* _AIM_
Can you restate, word for word, the part of the material that opens with the line containing "How do I perform: Click the" and closes with the line containing "click(37, 44)"?

* _DATA FOR THIS EXERCISE_
-- BEGIN --
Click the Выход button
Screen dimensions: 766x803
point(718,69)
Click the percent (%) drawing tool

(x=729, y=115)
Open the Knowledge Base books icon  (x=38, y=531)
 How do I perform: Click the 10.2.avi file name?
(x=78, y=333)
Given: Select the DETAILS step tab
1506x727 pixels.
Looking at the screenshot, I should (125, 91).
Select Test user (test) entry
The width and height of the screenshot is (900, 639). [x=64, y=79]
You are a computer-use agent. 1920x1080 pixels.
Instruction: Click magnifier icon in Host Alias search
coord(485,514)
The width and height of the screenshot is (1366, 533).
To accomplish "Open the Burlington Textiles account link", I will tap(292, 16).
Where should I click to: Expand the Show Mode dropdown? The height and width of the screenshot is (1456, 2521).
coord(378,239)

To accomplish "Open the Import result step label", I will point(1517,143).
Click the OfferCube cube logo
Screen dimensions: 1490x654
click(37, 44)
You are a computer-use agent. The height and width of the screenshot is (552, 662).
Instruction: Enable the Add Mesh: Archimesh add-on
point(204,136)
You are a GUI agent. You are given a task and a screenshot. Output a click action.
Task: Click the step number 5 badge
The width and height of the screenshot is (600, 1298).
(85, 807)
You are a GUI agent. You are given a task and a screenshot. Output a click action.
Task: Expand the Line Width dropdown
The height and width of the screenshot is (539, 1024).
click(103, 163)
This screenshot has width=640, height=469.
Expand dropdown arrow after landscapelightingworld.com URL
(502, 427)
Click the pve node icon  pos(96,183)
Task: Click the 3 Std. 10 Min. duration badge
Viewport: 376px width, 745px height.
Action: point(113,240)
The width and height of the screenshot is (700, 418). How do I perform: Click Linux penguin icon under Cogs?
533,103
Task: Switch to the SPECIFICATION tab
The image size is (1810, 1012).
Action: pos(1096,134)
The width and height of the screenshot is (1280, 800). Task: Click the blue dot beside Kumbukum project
-- END --
* _SOLUTION TO THIS PROBLEM_
 How do I perform: Click the 10.2.avi file name?
(x=78, y=333)
Given: Select the DETAILS step tab
1506x727 pixels.
Looking at the screenshot, I should (125, 91).
Select Test user (test) entry
The width and height of the screenshot is (900, 639). [x=64, y=79]
You are a computer-use agent. 1920x1080 pixels.
Instruction: Click magnifier icon in Host Alias search
coord(485,514)
The width and height of the screenshot is (1366, 533).
To accomplish "Open the Burlington Textiles account link", I will tap(292, 16).
Where should I click to: Expand the Show Mode dropdown? The height and width of the screenshot is (1456, 2521).
coord(378,239)

To accomplish "Open the Import result step label", I will point(1517,143).
Click the OfferCube cube logo
Screen dimensions: 1490x654
click(37, 44)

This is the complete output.